A pilot protocol of a calcineurin-inhibitor free regimen for kidney transplant recipients of marginal donor kidneys or with delayed graft function
Article first published online: 10 JUN 2003
Volume 17, Issue Supplement s9, pages 31–34, June 2003
How to Cite
Shaffer, D., Langone, A., Nylander, W. A., Goral, S., Kizilisik, A. T. and Helderman, J. H. (2003), A pilot protocol of a calcineurin-inhibitor free regimen for kidney transplant recipients of marginal donor kidneys or with delayed graft function. Clinical Transplantation, 17: 31–34. doi: 10.1034/j.1399-0012.17.s9.5.x
- Issue published online: 10 JUN 2003
- Article first published online: 10 JUN 2003
- delayed graft function;
- kidney transplantation;
- marginal donor kidneys;
Abstract: Background: The worsening shortage of cadaver donor kidneys has prompted use of expanded or marginal donor kidneys (MDK), i.e. older age or donor history of hypertension or diabetes. MDK may be especially susceptible to calcineurin-inhibitor (CI) mediated vasoconstriction and nephrotoxicity. Similarly, early use of CI in patients with delayed graft function may prolong ischaemic injury. We developed a CI-free protocol of antibody induction, sirolimus, mycophenolate mofetil, and prednisone in recipients with MDK or DGF.

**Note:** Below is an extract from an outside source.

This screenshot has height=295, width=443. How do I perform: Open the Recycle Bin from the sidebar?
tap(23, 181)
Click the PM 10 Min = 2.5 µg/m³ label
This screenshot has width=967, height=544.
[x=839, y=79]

Methods: Adult renal transplant recipients who received MDK or had DGF were treated with a CI-free protocol consisting of antibody induction (basiliximab or thymoglobulin), sirolimus, mycophenolate mofetil, and prednisone. Serial biopsies were performed for persistent DGF. Patients were followed prospectively with the primary endpoints being patient and graft survival, biopsy-proven acute rejection, and sirolimus-related toxicity.
Results: Nineteen recipients were treated. Mean follow-up was 294 days. Actuarial 6- and 12-month patient survival was 100% and 100% and graft survival was 93% and 93%, respectively. The only graft loss was due to primary non-function (PNF). The incidence of AR was 16%. Mean serum creatinine at last follow-up was 1.6 mg/dL. Sirolimus-related toxicity included lymphocele (1), wound infection (2), thrombocytopenia (1) and interstitial pneumonitis (1).
Conclusion: A CI-free protocol with antibody induction and sirolimus results in low rates of AR and PNF and excellent early patient and graft survival in patients with MDK and DGF. CI-free protocols may allow expansion of the kidney donor pool by encouraging utilization of MDK at high risk for DGF or CI-mediated nephrotoxicity.